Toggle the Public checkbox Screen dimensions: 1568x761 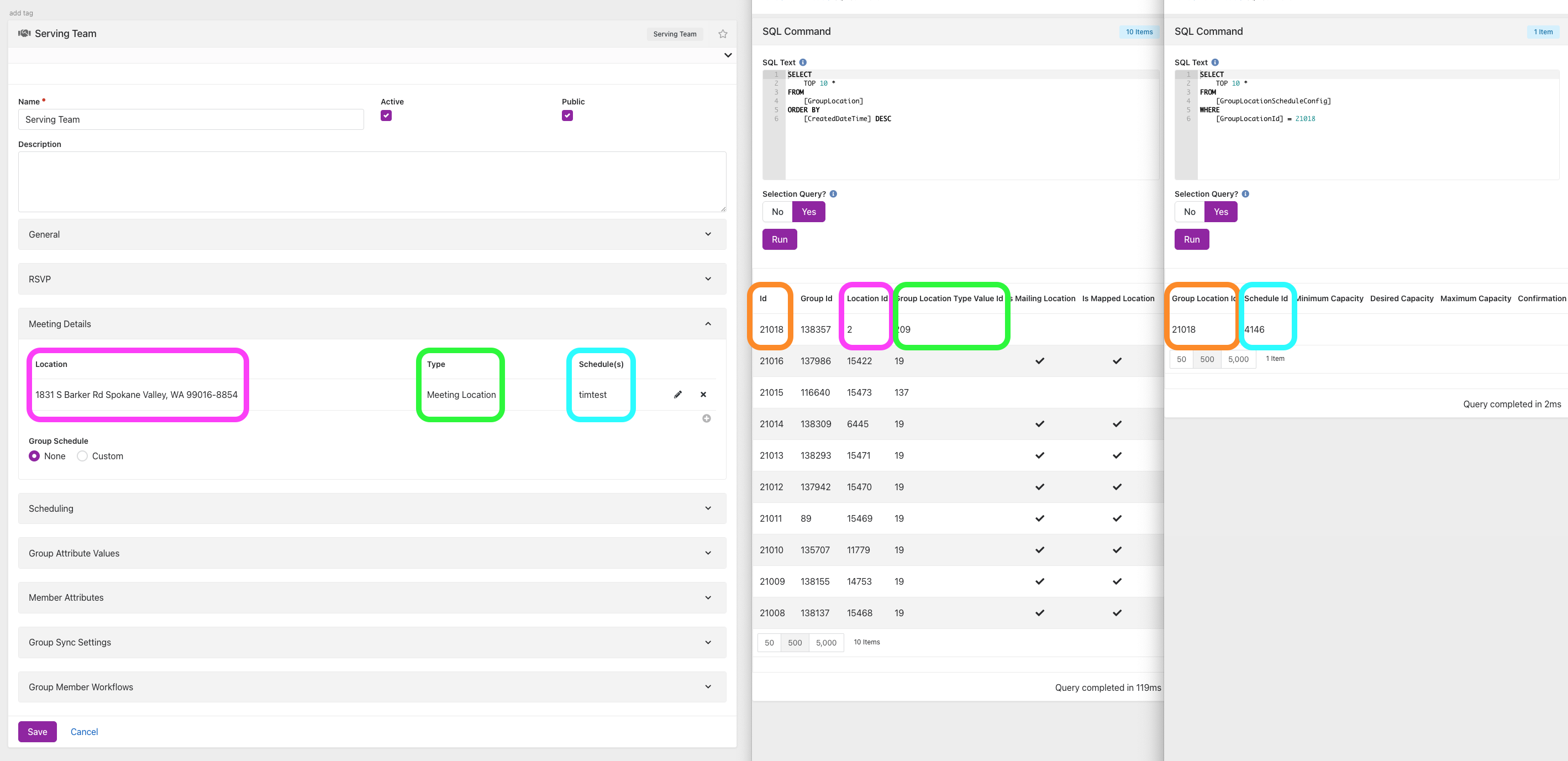(x=567, y=116)
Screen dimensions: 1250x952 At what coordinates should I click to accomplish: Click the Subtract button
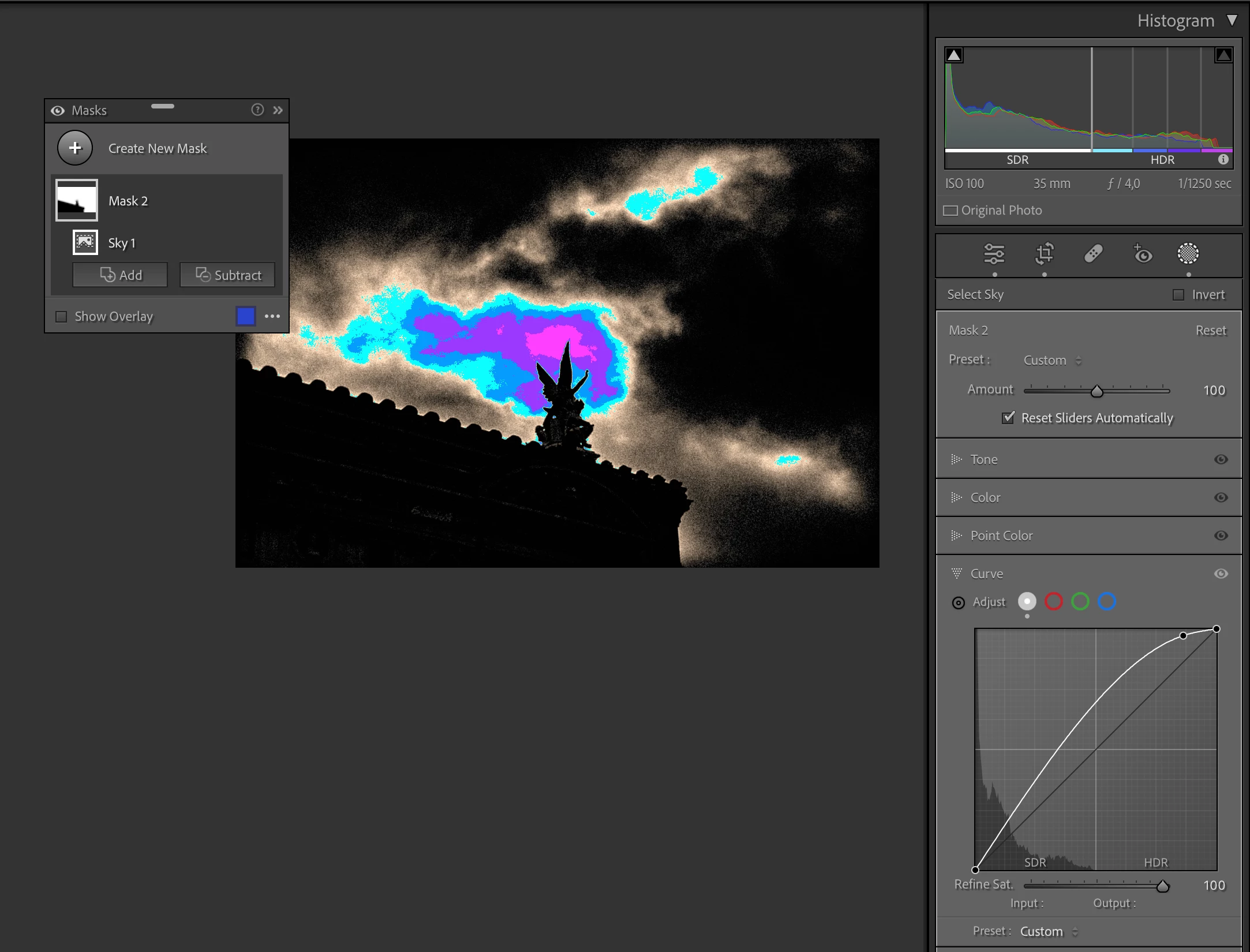(227, 275)
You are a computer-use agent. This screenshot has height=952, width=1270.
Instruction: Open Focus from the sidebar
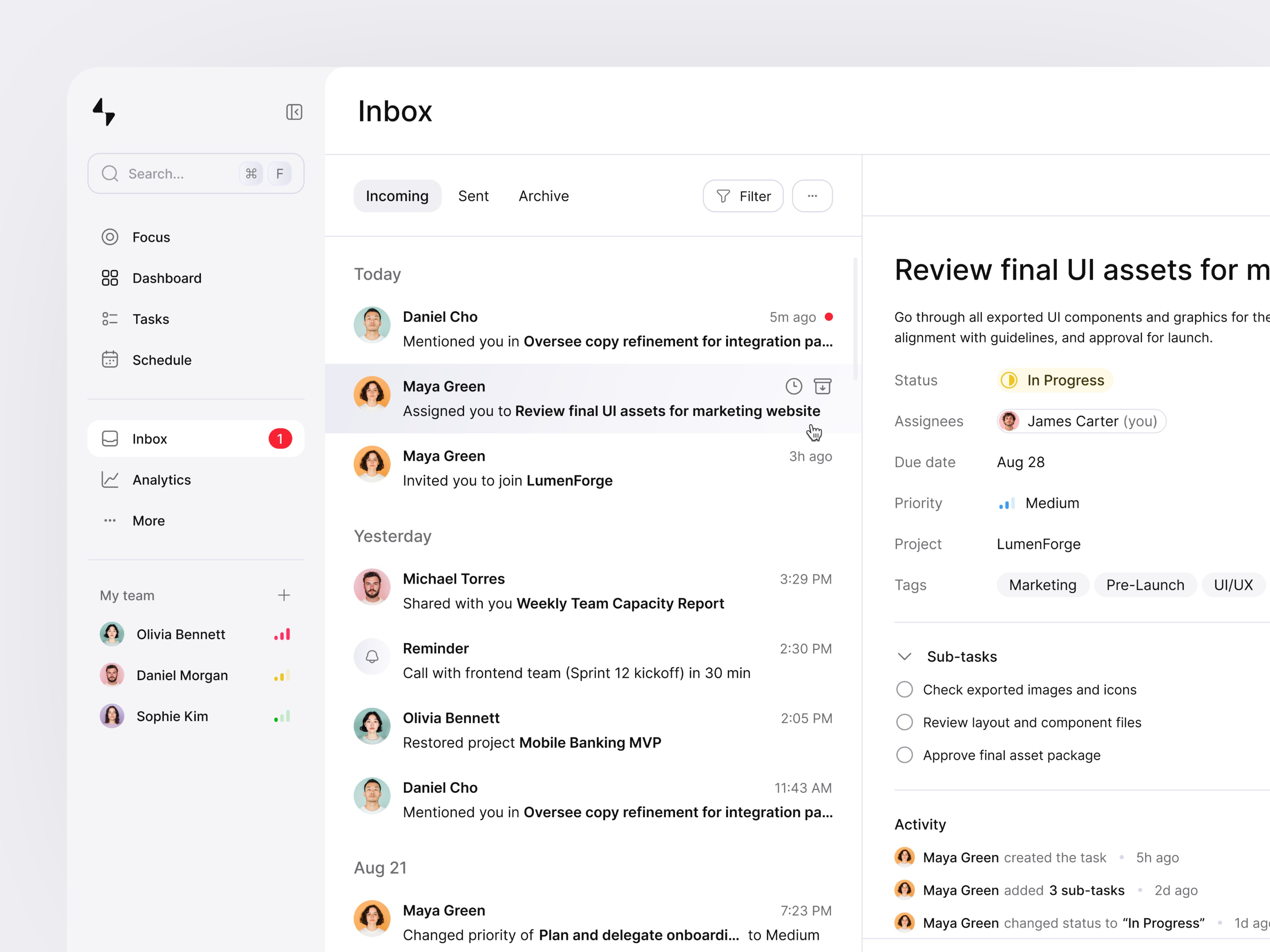coord(150,237)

# # # # #

Your task: Copy out only the lines beginning at the line with "Screen dimensions: 1250x952" and ending at the last line of the entries. Keep them exact; drop pictures.

The completed task:
Screen dimensions: 1250x952 At what coordinates should I click to accomplish: Click the Subtract button
(227, 275)
You are a computer-use agent. This screenshot has height=952, width=1270.
Instruction: Open Focus from the sidebar
coord(150,237)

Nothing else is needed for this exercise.